音楽用に使わないというのは、通常音楽に用いるような定位設定だと音源はほぼ横並びになっている(音が変わって聴こえるほど離れない)ため前後にずらす意味がないから。ありえるとしたらビッグバンドやオーケストラをあえてオンマイクで録った場合(というのもやっぱりナンセンスだなぁ)くらいだが、室内前提なら上記のようにルームシミュレータを使うのが一番である(別に実物のコンサートホールに行って根気よくIR測定してもいいけど)。ただし特殊効果としては、はっぴいえんどが「抱きしめたい」で使ったりと、例がないわけではない。
もし「マーチングバンドが遠くからやってくる状況を再現したい!」とかいうレアな需要がある場合は・・・直接音は「ハイ抜け」(空気のf特によるもので、白っぽいはずの太陽の光が大気の影響で青や赤になるのと同じ:オマケ3を参照)で、反射音は地面の質と地形を考慮、風の影響で音量が不規則に変化することも忘れずに(音の進行方向に対して向かい風だと距離が遠くなったのと同じ効果、追い風だと近くなったのと同じ効果になる)、といったところだろうか。
単純に「変な加工をやらかして音が遠くなった」場合、ハイを持ち上げれば多少誤魔化せるが、あくまで悪あがきなので失敗したところまで戻って改めて作業した方がよい。オンマイク録音の音(当然「間近で鳴っている音」が録れているはず)を遠くするのは、反響音の項で触れた事柄に注意しつつ無難にリバーブやルームシミュレータをかけておけばさして難しくない(乱れた高域特性を復元するのはほぼ不可能だが、逆は簡単:というか、あえて遠ざけなくても問題ない場合が多い)。
音楽を長くやっている人でなくとも、空気で「音が変わる」ことは経験的に承知していることだろう。これを理屈で考えると、結局空気の伝達関数を問題にしていることになる。
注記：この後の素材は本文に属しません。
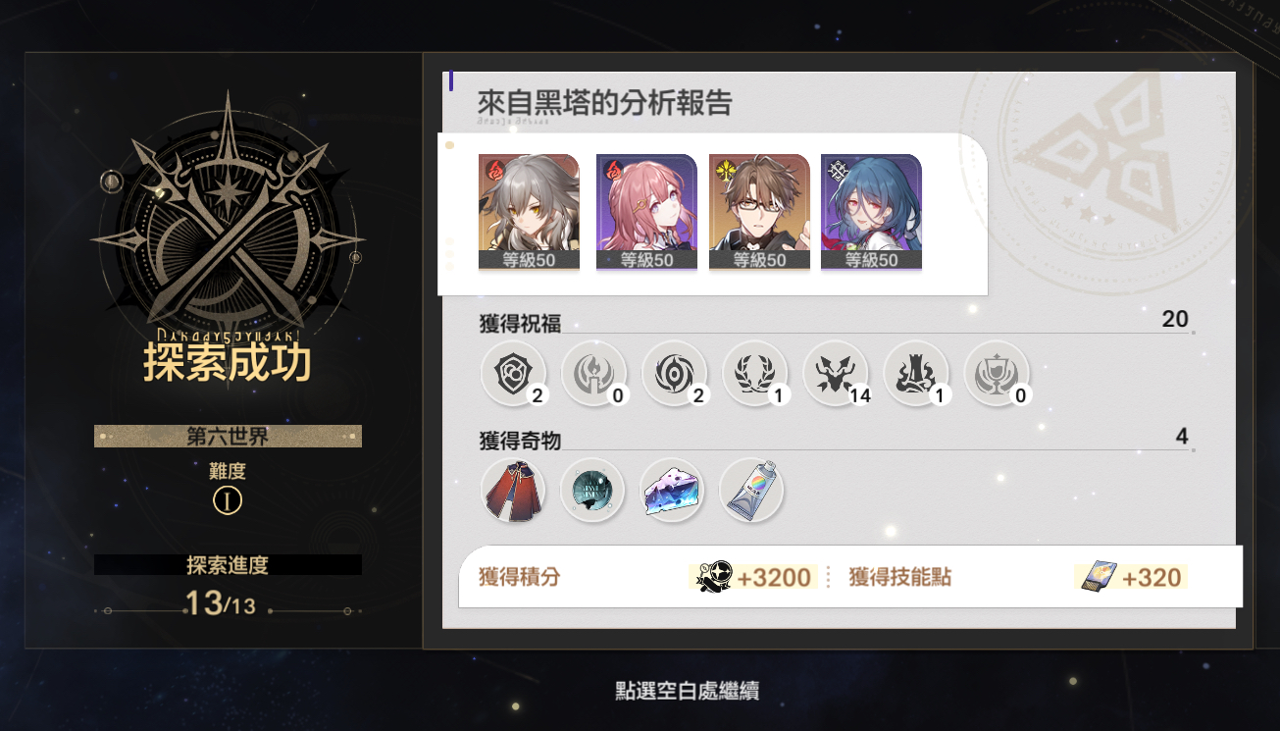
Task: Select the glasses-wearing brown-haired character portrait
Action: [759, 212]
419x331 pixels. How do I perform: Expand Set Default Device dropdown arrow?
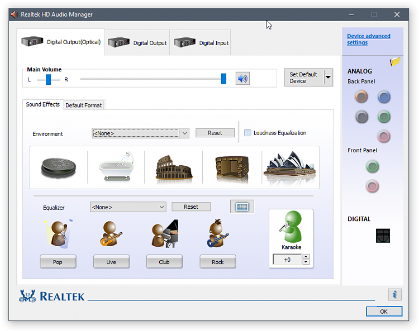[328, 78]
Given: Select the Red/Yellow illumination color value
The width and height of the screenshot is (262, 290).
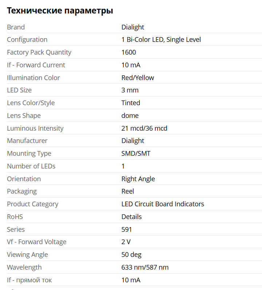Looking at the screenshot, I should 138,78.
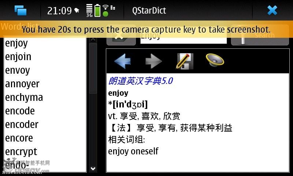Tap the 3G signal indicator
Screen dimensions: 293x176
click(89, 11)
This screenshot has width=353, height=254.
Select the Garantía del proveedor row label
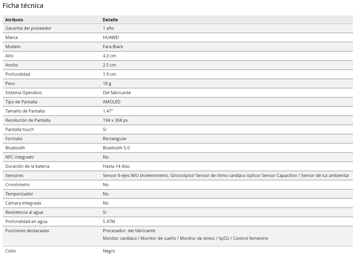click(28, 28)
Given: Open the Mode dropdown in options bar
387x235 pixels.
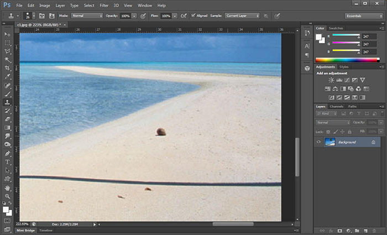Looking at the screenshot, I should coord(87,16).

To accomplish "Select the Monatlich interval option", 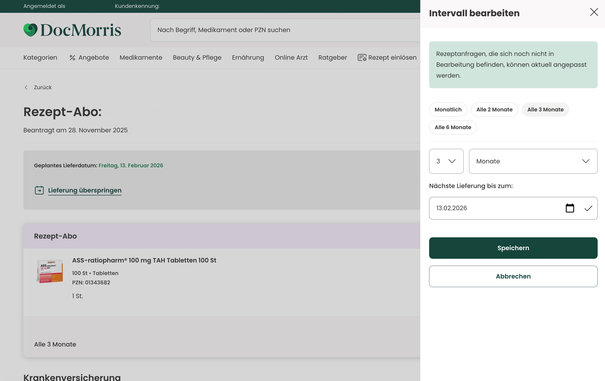I will [x=448, y=110].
専門的な話は東京大学の研究速報や東京都立産業技術研究所研究報告の報告書が詳しいが、だいたい1KHzくらいから上が指数関数的に音響吸収されやすく、高域の吸収率は低温乾燥であるほど高くなる傾向を示す。
この高域の振舞いは酸素分子の関与が強いようで、酸素を取り除くと比較的フラットな特性になるらしい(ピュアオーディオに命をかけていて40KHzくらいの超音波が大好きな人は、今すぐ窒素充填機とガスマスクを買いに行こう)。酸素以外の影響については詳しい資料が見つからなかったが、イメージ的に、ホコリっぽい空気は吸収がよさそうな気がする(気がするだけ)。
まあ細かい理屈は置いておくとして、酸素が20%くらい混ざっている場合、空気中では高音ほど減衰が早く、低温ないし乾燥しているとその傾向が強くなる(実測するとリニアな相関は示さないので語弊があるが、だいたいにおいて:1KHzくらいの周波数だと温度や湿度の影響はあまり受けず、4KHzくらいから明らかに影響を受けるようだ)ということになる。